DIARIO DEL GIORNO / SABATO 13 GIUGNO 2020

| 13 giugno 2020 | 0 Comments

Buongiorno! Oggi è sabato 13 giugno 2020.

Sant’Antonio di Padova.

Auguri di buon onomastico alle tante lettrici e amiche, lettori e amici, che portano questo nome.

 

Da questa mattina Luna in ultimo quarto.

Luna calante.
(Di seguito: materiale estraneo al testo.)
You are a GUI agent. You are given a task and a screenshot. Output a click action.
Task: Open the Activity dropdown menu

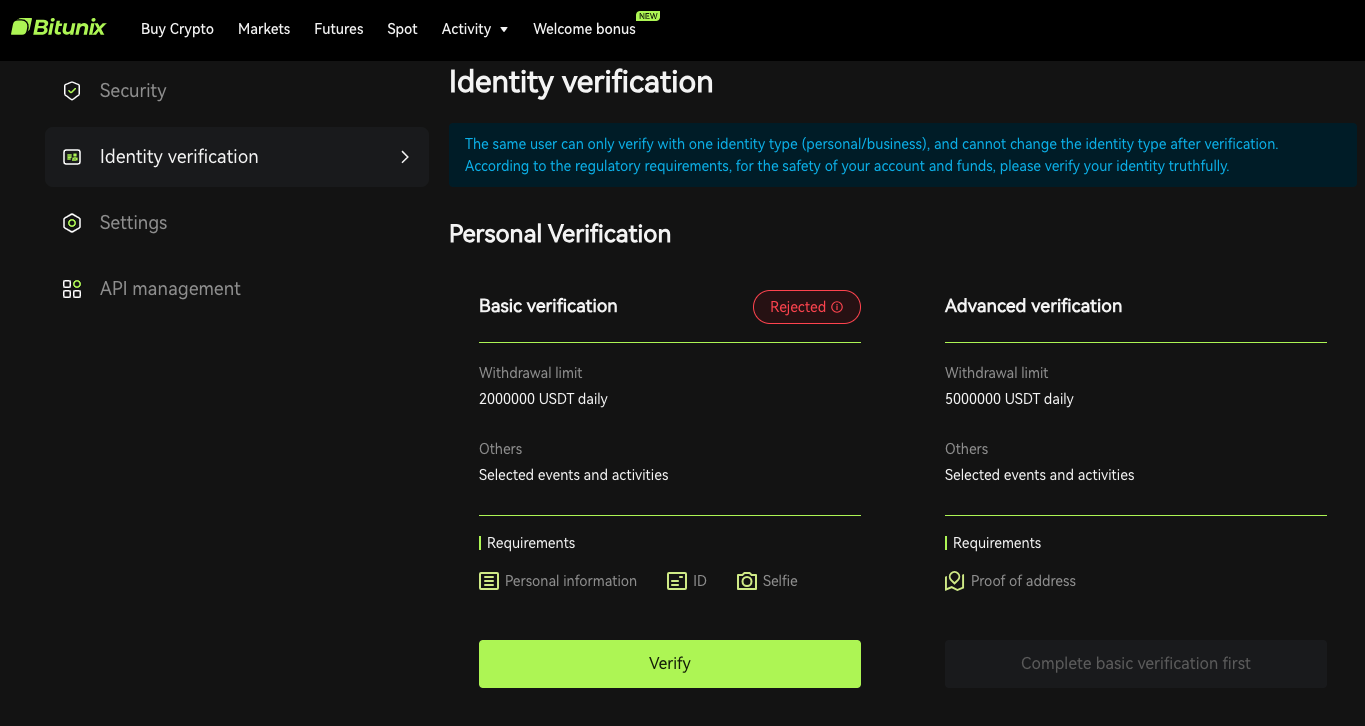[474, 29]
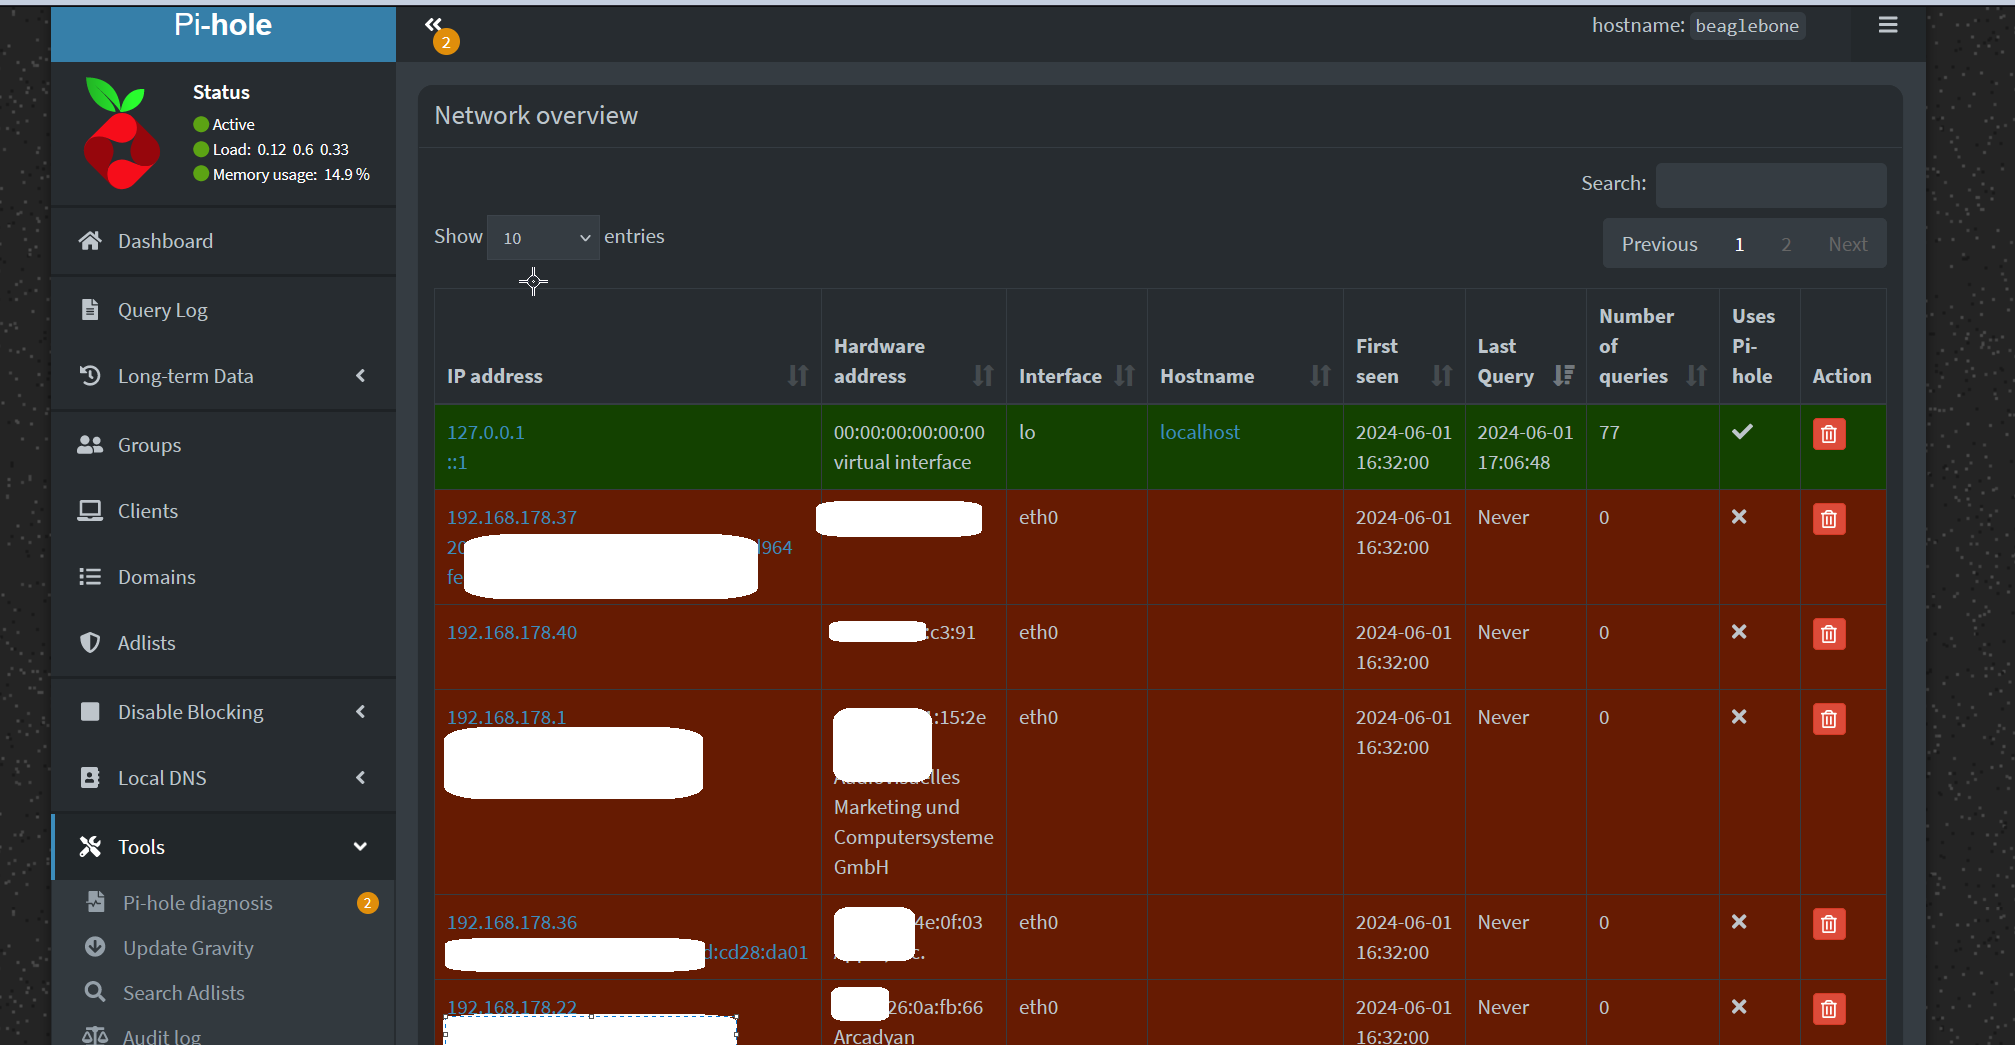Delete the 192.168.178.40 device entry
This screenshot has width=2015, height=1045.
(x=1829, y=633)
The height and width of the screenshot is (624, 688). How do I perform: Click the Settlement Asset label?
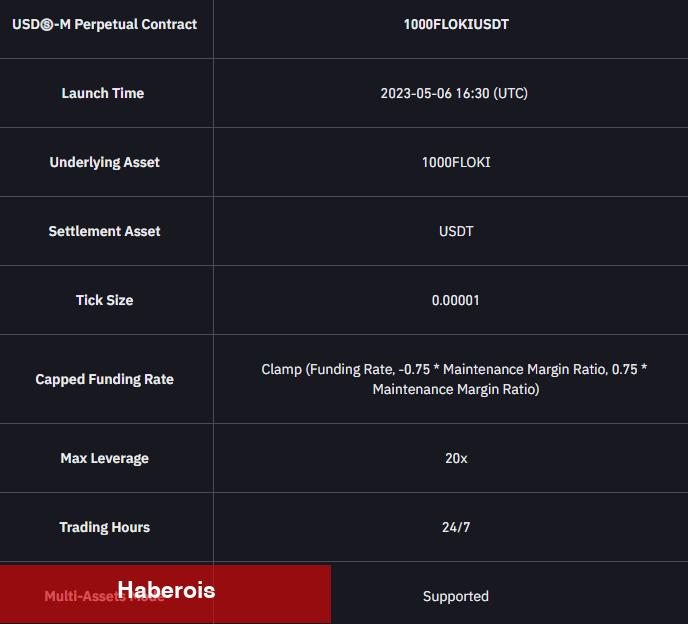click(x=104, y=231)
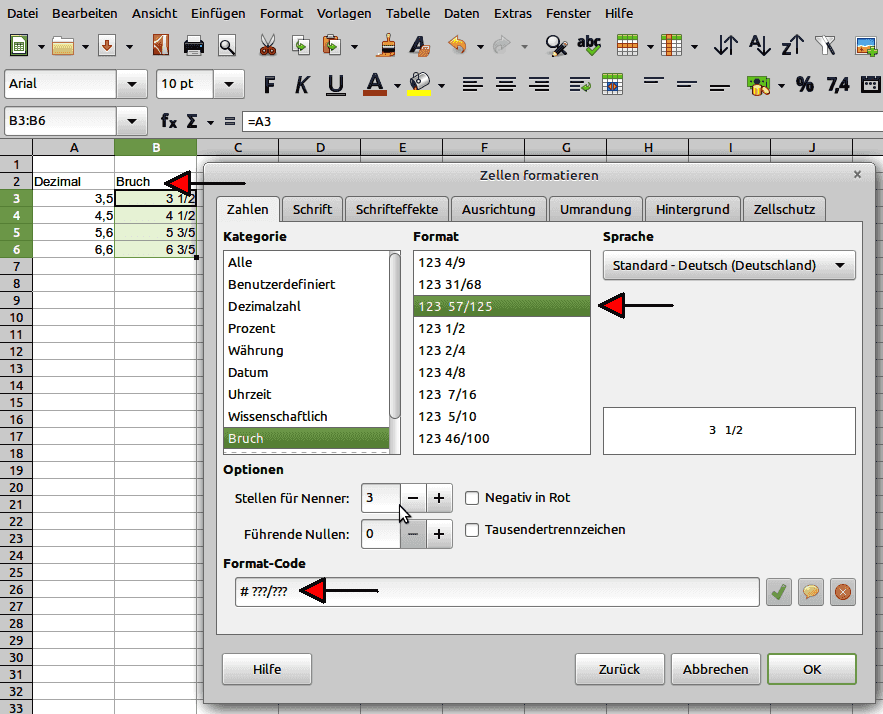Open the Sprache language dropdown

click(x=729, y=265)
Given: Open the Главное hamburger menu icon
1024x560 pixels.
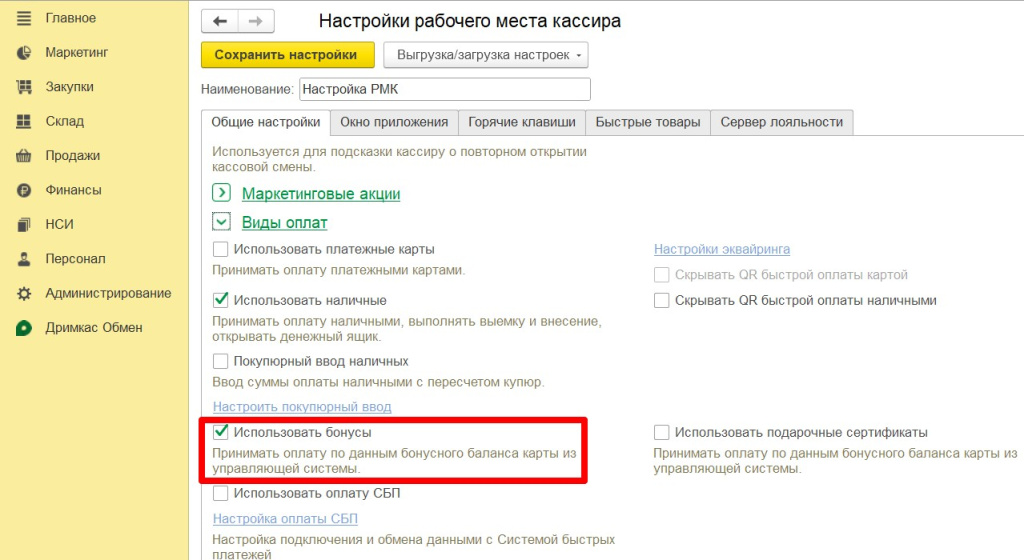Looking at the screenshot, I should [x=24, y=18].
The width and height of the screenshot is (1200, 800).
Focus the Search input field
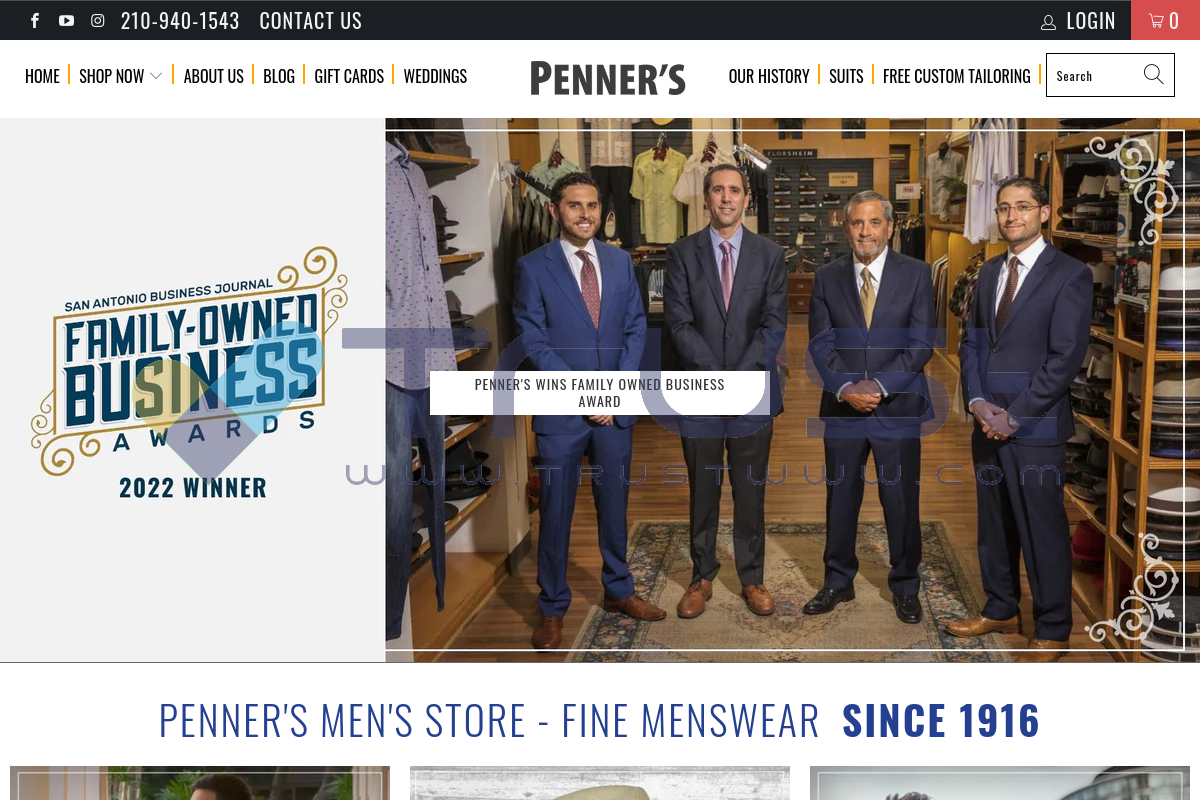coord(1095,75)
Questa fase è un momento di consolidamento, bisogna lasciarsi alle spalle quanto acquisito per avanzare; è un buon periodo per rompere le relazioni e i contratti d’affari, disintossicarsi e depurarsi.

Il corpo dispensa energia; si tende a non ingrassare anche se si mangia di più, le operazioni riescono meglio, le faccende di casa pure, in particolare quelle che hanno a che fare con il pulire, il lavare, lo sciacquare.

E’ il momento giusto per dipingere e laccare (i colori si asciugano meglio), nonché per effettuare tagli ritardanti dei capelli (compresa la depilazione) e per i massaggi rilassanti e disintossicanti.
Al contrario, nel mondo vegetale i succhi si ritirano verso la radice, la terra è più ricettiva: per questo vanno piantate o seminate in luna calante le verdure che crescono sotto terra.

Sono i giorni giusti per effettuare i trattamenti contro i parassiti e contro le erbacce; anche le potature sono favorite; se una pianta o albero non cresce più o è malato, in luna calante si taglia la cima (meglio se verso la luna nuova). Le verdure a foglia (insalate, spinaci, cavolo bianco e rosso) vanno piantate in questa fase.
Lo stesso tipo di energie della luna calante si ritrovano nella fase che segue l’ovulazione, in cui l’ovulo è stato rilasciato, ma non fecondato; è un fase caratterizzata da un enorme rilascio di energia all’interno di sé, che se non viene positivamente incanalata può anche sfociare in una crescente irrequietezza, distruttività, rabbia e frustrazione.

 

Sono passati sessantaquattro anni dalla finale della prima Coppa dei Campioni, torneo organizzato dalla UEFA a partire dalla stagione 1955/56 e riservato ai migliori club calcistici di tutta europa. Sedici squadre provenienti da sedici nazioni vennero selezionate seguendo una lista redatta dal quotidiano francese L’Equipe.

L’Italia era rappresentata dal Milan, eliminato in semifinale dal Real Madrid di Alfredo Di Stefano. La finale tra Real Madrid e Stade Reims si disputò il 13 giugno sul campo del Parco dei Principi di Parigi di fronte ad un pubblico di 38.000 spettatori. Nonostante l’iniziale doppio vantaggio dello Stade Reims i blancos riuscirono a ribaltare il risultato fino al 4 – 3 finale e si aggiudicarono così la loro prima Coppa dei Campioni.

 

Proverbio salentino: CI CULLE MBROGGHIE AE MBRUGGHIATU RESTA
Chi è solito imbrogliare finisce che resta imbrogliato o imbrigliato.
Chi usa la mente per imbrogliare gli altri non si accorge di essere l’artefice della sua trappola.
Questo proverbio lo dedichiamo a tutti coloro che utilizzano l’imbroglio non avendo altri mezzi a disposizione, o che comunque imbrogliano pensando che sia l’unico modo per poter andare avanti nella vita.
Ma purtroppo per loro, la furbizia, come diceva qualcuno, è sinonimo di poca intelligenza, e se è vero che si può facilmente approfittare di un amico o di un parente che ti accoglie nella sua casa o nel suo cuore, è se vero che l’imbroglione riesce ad ottenere un vantaggio subitaneo, è altrettanto vero che poi finisce inesorabilmente per tagliarsi da solo l’erba sotto i piedi.